Business with lab on campus creating real-world opportunities for engineering students
Intwine Connect LLC, a recent Case Western Reserve University “spin-in” venture from a startup based in suburban Chagrin Falls, is riding the vast connectivity needs driven by the so-called “Internet of Things” to rapid business expansion and job growth.
Expanding business opportunities are also creating new real-world learning experiences for students at Case School of Engineering.
Intwine Connect leases lab space at Case Western Reserve to develop hardware, software, data analytics and other services enabling internet-connected “smart” devices needed for more efficient and productive businesses and buildings, including homes.
The Internet of Things (IoT) describes a network of devices with the ability to connect to the internet and one another, from personal fitness trackers to thermostats and power grids.

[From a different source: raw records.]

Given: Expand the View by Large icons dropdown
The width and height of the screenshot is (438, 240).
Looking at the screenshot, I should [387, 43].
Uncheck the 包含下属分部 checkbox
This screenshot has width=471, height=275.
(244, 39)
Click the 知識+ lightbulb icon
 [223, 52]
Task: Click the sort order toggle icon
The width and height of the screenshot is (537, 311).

“We’re rapidly gaining traction in the IoT market by offering end-to-end network connectivity solutions that allow customers to reliably and securely collect critical performance data,” said Intwine Connect CEO and President Dave Martin. “We then provide analytics services enabling the conversion of this data into actionable information used by our customers to optimize business decisions.”

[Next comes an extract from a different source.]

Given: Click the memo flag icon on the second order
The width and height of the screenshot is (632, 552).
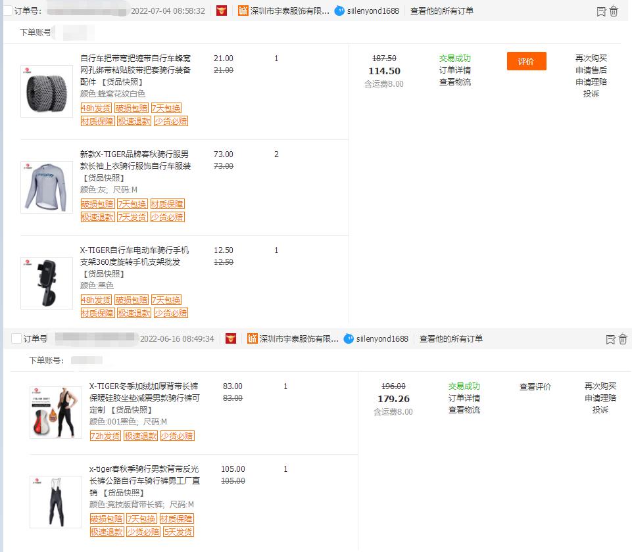Looking at the screenshot, I should 610,339.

Martin, who earned an MBA from Case Western Reserve’s Weatherhead School of Management and founded Intwine in 2008, said six of the company’s nine employees are Case Western Reserve graduates or presently working toward an advanced degree.

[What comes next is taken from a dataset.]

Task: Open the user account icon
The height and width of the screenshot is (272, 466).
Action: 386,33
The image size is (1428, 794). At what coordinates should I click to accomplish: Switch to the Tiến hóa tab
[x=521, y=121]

The company’s formal link to the university, arranged through Case Western Reserve’s Technology Transfer Office (TTO) in 2014, proved to be the foundation for growth for the young company in the quickly expanding IoT market.
“I can’t say enough about the support I’ve received from the TTO,” Martin said. “Their creativity and flexibility over the last few years has been integral to Intwine’s success.”
“Some studies have estimated the IoT market at $1.7 trillion by the year 2020,” said Mike Allan, senior licensing manager with TTO. “It’s going to be everywhere and in everything—and that encompasses a lot of different areas and sectors.”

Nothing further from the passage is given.